This narrative of cause and effect is the default for humans. Such stories are simple and compact, more easily remembered and communicated to others.

The problem with this way of thinking is that one effect can be explained by multiple, logically consistent narratives, each of which would suggest a different cause.

Movements in the stock market, up or down, don’t have a single cause and cannot be explained by a single narrative. Market prices result from billions of shares of stock being bought or sold. Such volume has millions of causes. And very few of those causes coincide with any given narrative that you might hear through news sources or financial professionals.

No one repeats the predictions that did not come true. They quietly fade into obscurity.

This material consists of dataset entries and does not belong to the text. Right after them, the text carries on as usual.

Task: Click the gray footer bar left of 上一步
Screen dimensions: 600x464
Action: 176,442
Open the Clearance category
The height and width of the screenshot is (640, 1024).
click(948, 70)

But with the thousands of financial predictions that are made daily, some of them are bound to resemble what actually happens. They might predict that the market will crash in October and it goes down 12% in September. For simplicity, we count their vague prediction as having come to pass.

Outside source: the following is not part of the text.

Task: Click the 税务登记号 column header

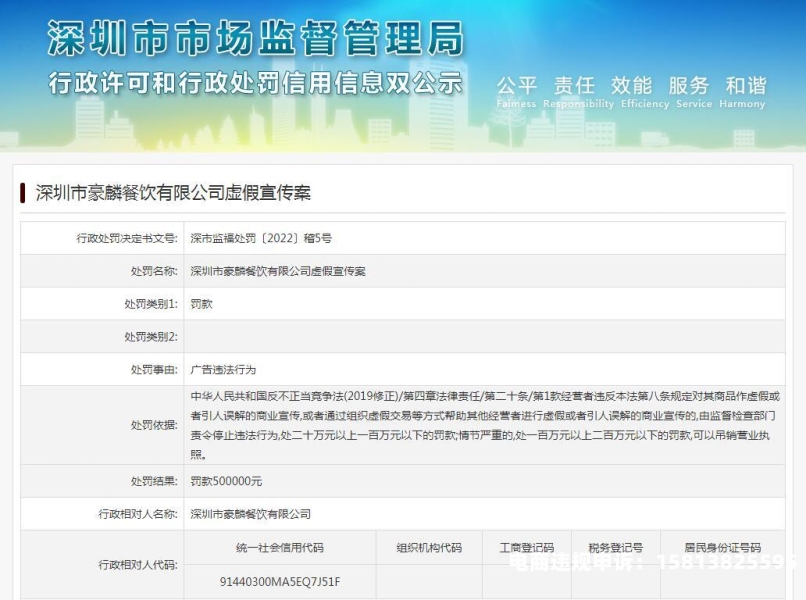Action: pyautogui.click(x=615, y=547)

Stories get simplified and compacted. When the story of a prediction is retold, past events are presented in light of what actually happened, ignoring details which would have supported a different outcome. The outcome is presented in terms of what actually happened rather than the vague emotional excitement or anxiety which actually comprised the prediction.

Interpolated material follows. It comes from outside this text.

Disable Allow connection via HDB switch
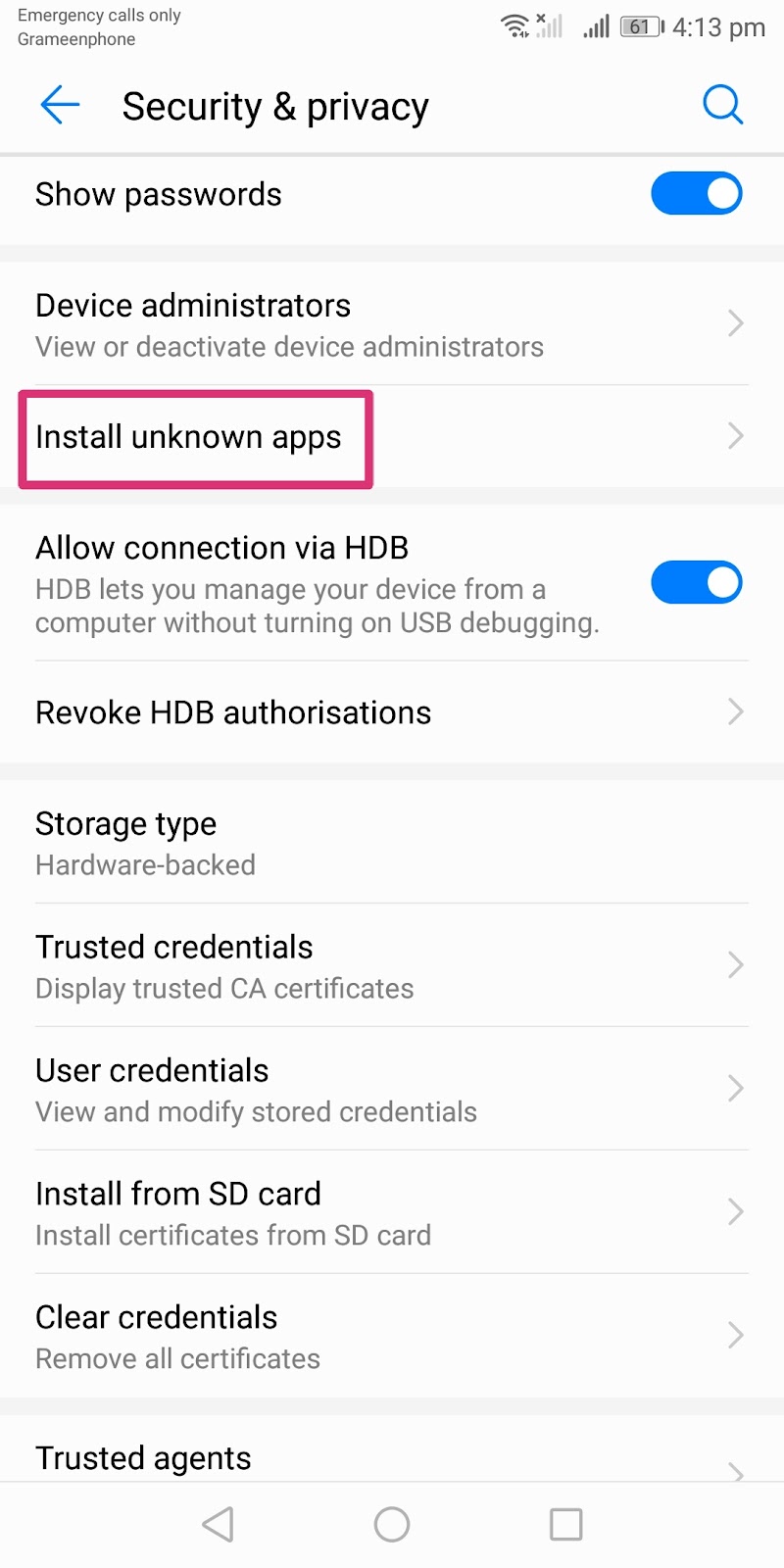784x1568 pixels. click(x=697, y=582)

Our brains assume that their causal narrative is likely to be true. If we wrongly believe that they predicted future events correctly, we might be tempted to act on their assumptions going forward.

Narratives get attention. They fund science studies and attract charitable donations. They fuel political campaigns. And they attract attention to financial news. No one would click on the headline, “Stocks went up today and we have no clue why.” And yet headlines like that would be more accurate than most of the popular financial news.

Investors buy and sell various company stocks for many different reasons, most of which have little to do with the daily news narrative. And even if the narrative continues, that doesn’t mean that stocks will continue to move in the same direction.

Photo used under Flickr Creative Commons license.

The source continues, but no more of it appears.